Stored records
>>>
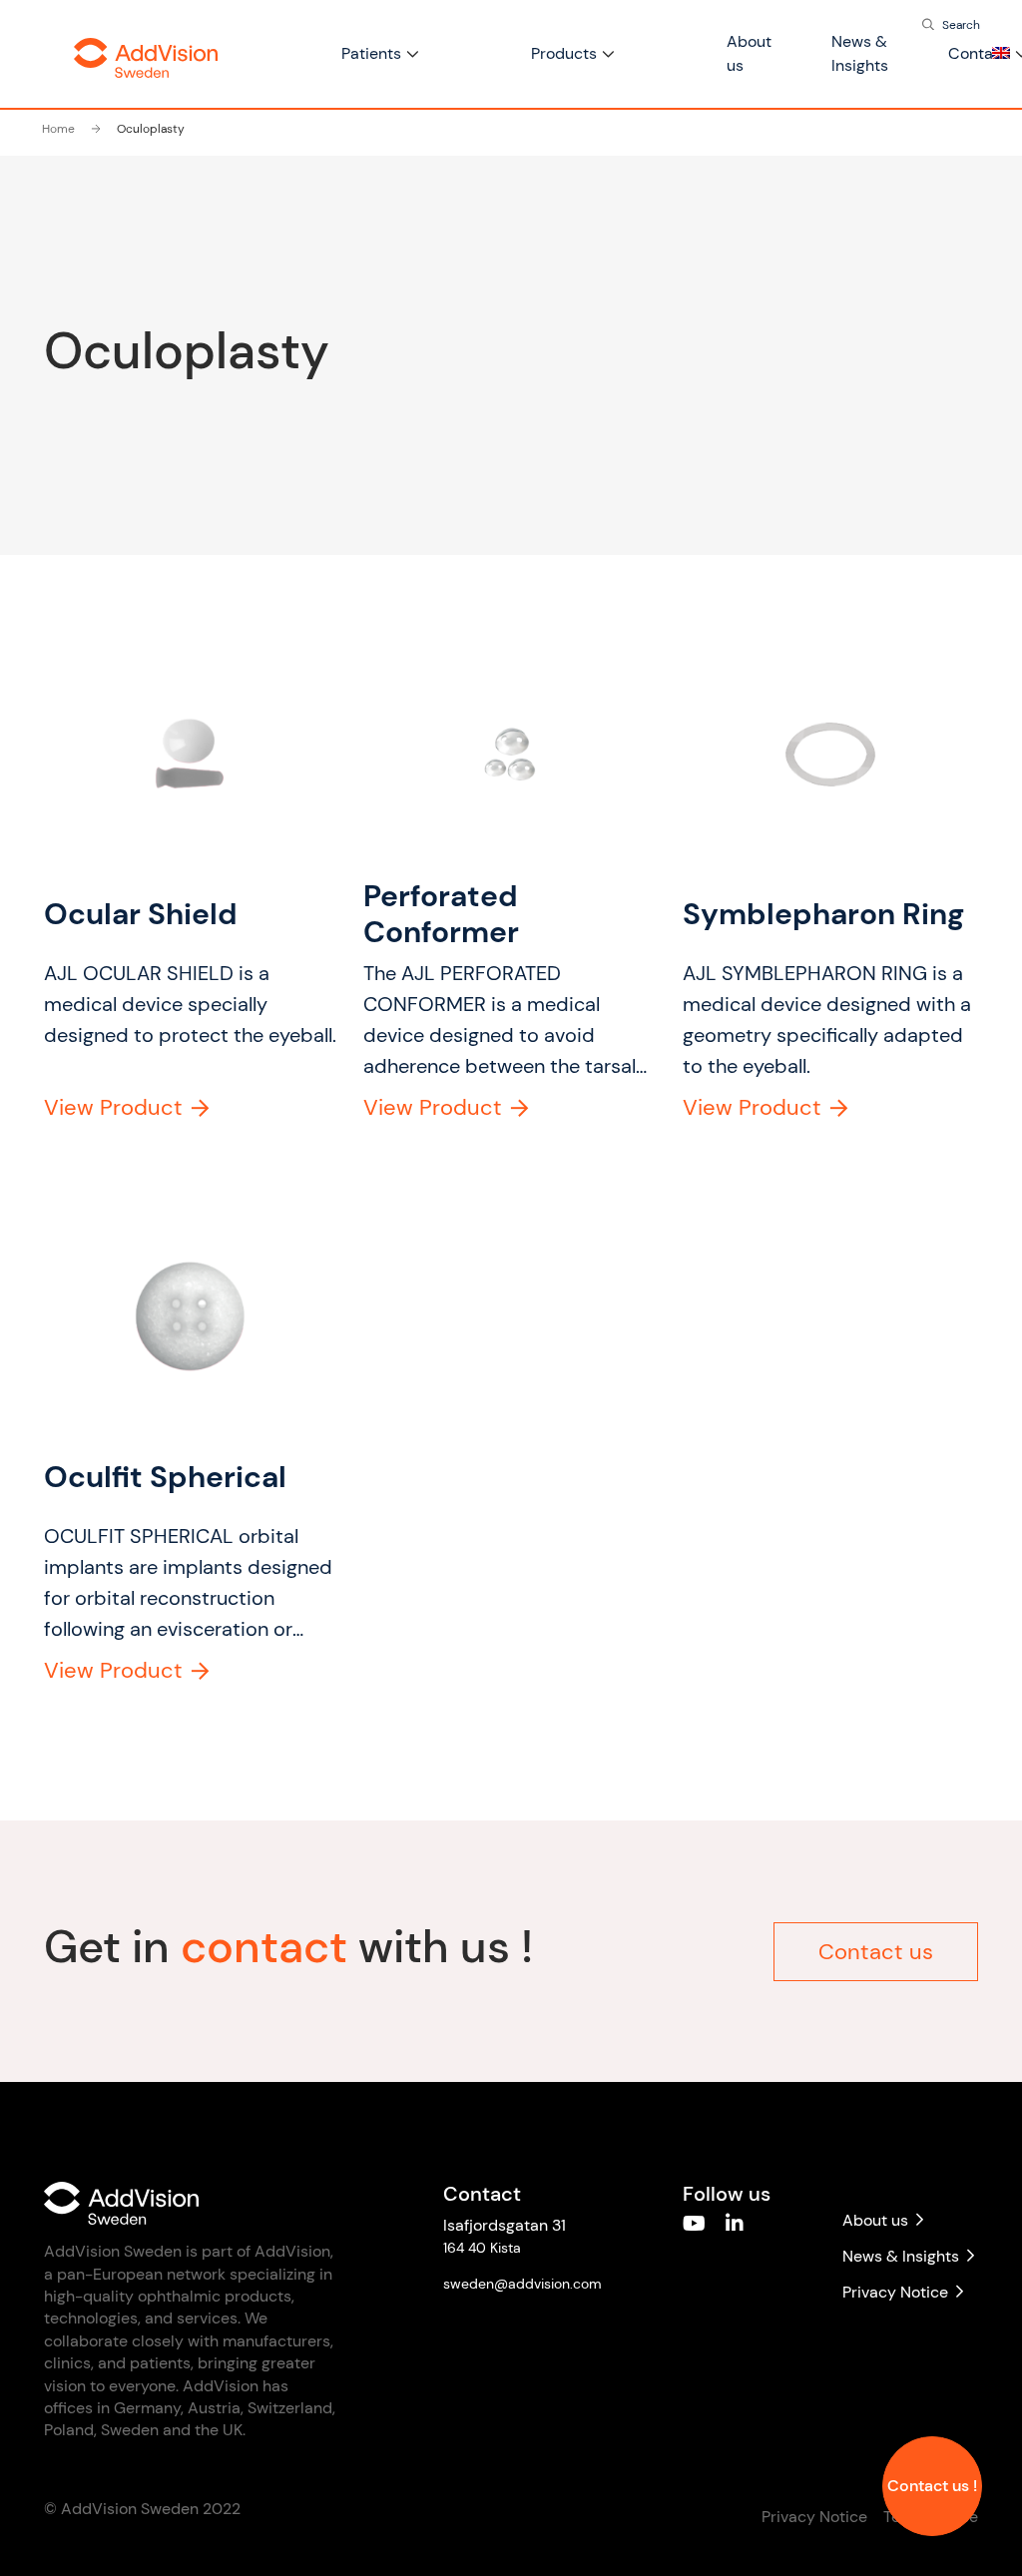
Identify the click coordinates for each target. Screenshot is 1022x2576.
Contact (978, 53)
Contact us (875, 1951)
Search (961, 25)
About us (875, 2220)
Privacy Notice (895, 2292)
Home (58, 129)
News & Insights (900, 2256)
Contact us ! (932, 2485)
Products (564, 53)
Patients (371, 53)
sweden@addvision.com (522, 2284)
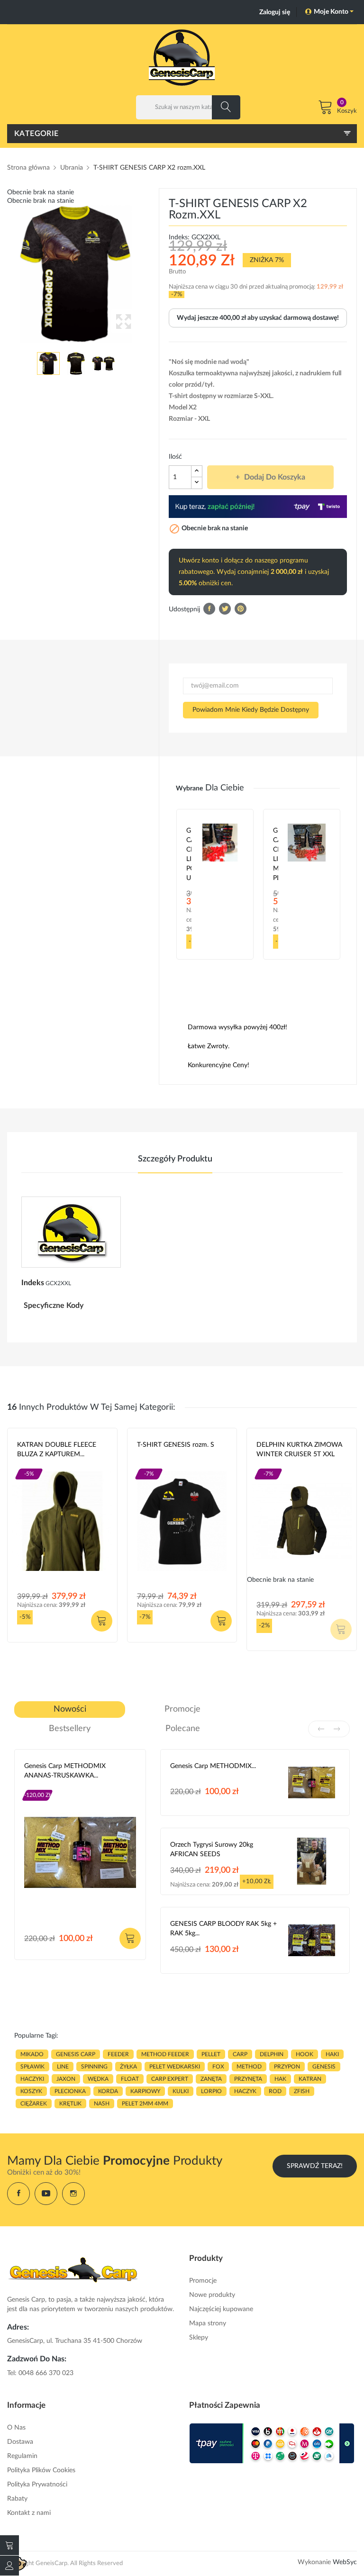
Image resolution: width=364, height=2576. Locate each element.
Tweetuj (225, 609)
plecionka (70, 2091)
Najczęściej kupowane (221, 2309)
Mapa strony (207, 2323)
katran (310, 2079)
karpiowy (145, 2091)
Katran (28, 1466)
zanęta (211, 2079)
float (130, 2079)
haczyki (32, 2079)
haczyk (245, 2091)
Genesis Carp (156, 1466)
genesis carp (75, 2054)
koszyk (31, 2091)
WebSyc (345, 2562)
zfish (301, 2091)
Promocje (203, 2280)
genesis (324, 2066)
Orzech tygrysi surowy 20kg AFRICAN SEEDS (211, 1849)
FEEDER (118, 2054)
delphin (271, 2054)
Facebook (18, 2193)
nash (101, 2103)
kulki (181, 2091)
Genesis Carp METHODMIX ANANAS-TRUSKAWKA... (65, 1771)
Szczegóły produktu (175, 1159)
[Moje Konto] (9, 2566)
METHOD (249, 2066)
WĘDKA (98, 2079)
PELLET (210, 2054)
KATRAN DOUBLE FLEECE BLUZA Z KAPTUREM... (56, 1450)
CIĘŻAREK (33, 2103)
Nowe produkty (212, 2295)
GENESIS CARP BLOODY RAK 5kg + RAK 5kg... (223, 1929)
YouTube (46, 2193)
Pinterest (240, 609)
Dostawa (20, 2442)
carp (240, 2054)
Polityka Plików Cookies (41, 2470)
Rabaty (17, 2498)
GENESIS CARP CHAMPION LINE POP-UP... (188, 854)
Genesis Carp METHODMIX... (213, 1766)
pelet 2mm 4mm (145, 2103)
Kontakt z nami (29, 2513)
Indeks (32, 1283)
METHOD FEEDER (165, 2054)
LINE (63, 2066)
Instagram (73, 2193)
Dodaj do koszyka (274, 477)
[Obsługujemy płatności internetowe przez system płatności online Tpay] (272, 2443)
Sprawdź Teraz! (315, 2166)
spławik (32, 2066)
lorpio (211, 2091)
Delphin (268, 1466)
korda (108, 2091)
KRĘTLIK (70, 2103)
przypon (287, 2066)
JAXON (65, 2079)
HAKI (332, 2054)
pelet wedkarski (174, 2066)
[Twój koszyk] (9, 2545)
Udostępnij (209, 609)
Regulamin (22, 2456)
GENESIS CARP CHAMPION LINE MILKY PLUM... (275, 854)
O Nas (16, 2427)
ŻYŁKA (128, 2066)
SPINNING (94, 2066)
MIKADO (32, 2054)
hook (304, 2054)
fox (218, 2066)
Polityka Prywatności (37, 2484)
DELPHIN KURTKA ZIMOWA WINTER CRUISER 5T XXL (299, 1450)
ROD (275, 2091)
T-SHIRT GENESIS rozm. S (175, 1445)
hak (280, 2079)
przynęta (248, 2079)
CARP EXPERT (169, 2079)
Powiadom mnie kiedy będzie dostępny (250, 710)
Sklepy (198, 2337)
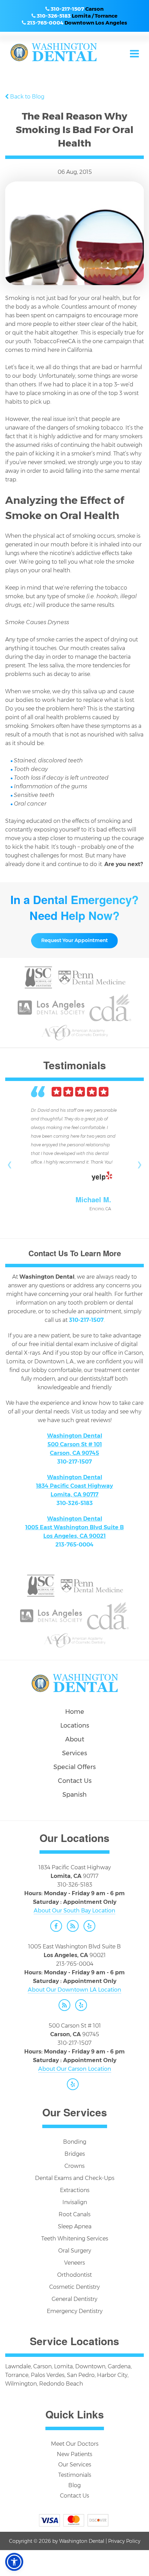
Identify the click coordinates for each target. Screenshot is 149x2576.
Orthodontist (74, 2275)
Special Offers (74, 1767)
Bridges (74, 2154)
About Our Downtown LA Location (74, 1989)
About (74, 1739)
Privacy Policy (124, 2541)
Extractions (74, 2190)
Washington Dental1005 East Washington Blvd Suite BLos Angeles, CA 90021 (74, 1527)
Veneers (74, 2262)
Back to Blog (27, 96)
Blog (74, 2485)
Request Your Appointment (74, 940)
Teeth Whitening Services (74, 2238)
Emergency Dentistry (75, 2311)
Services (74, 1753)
<<<
Assignment: Only the last part of the records is wanted. Repeat it exactly, beginning at the line containing "Privacy Policy (124, 2541)" and ending at the final line.

Written response:
Privacy Policy (124, 2541)
Extractions (74, 2190)
Washington Dental1005 East Washington Blvd Suite BLos Angeles, CA 90021 (74, 1527)
Veneers (74, 2262)
Back to Blog (27, 96)
Blog (74, 2485)
Request Your Appointment (74, 940)
Teeth Whitening Services (74, 2238)
Emergency Dentistry (75, 2311)
Services (74, 1753)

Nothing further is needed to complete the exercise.